Derrida J (1999a) Emmanuel Levinas'a elveda [Pascale - Anne Brault ve Michael
Naas tarafından çevrilmiştir]. Stanford, CA: Stanford University Press.
Derrida J (1993) Aporias [Thomas Dutoit tarafından çevrilmiştir]. Stanford,
CA: Stan - ford University Press.
Derrida J (2003) Chaques fois unique, la fin du monde. Textes présentés par
Pascale - Anne Brault ve Michael Naas. Paris: Galilée.
Derrida J (2008) Ölüm Hediyesi (David Wills tarafından çevrilmiştir). Chicago,
IL: University of Chicago Press.
Derrida J (1995) Istrice 2: Ick bünn all hier [Peggy Kamuf tarafından
çevrilmiştir]. Weber E (ed) Puanlarında... Röportajlar, 1974 -1994. Stanford,
CA: Stanford University Press, s. 300 -326.

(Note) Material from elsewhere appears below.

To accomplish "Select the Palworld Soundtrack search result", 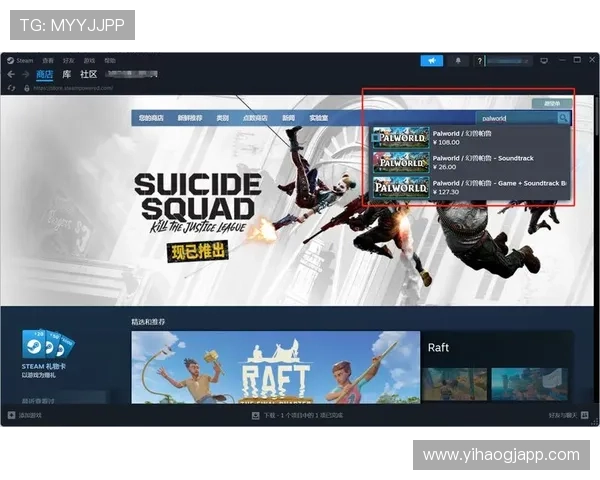I will [468, 162].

Derrida J. (2007a) Sonunda Yaşamayı Öğrenmek —Son Röportaj. Jean Birnbaum
ile Röportaj (Pascale - Anne Brault ve Michael Naas tarafından
çevrilmiştir). New York: Palgrave Macmillan.
Derrida J (1986) Memoires for Paul de Man [Cecile Lindsay, Jonathan Culler
ve Eduardo Cadava tarafından çevrilmiştir]. New York, NY: Columbia
University Press.
Derrida J. (1999b) On a Newly Arisen Apocalyptic Tone in Philosophy
[Felsefede Yeni Ortaya Çıkan Kıyamet Tonu Üzerine]. In Fenves P (ed)
Raising the Tone of Phi - losophy. Baltimore ve Londra: John Hopkins
University Press, s. 117 -171.
Derrida J (2005) Dostluk Politikası (George Collins tarafından çevrilmiştir).
(Londra ve New York: Verso, 1996), 6, 10.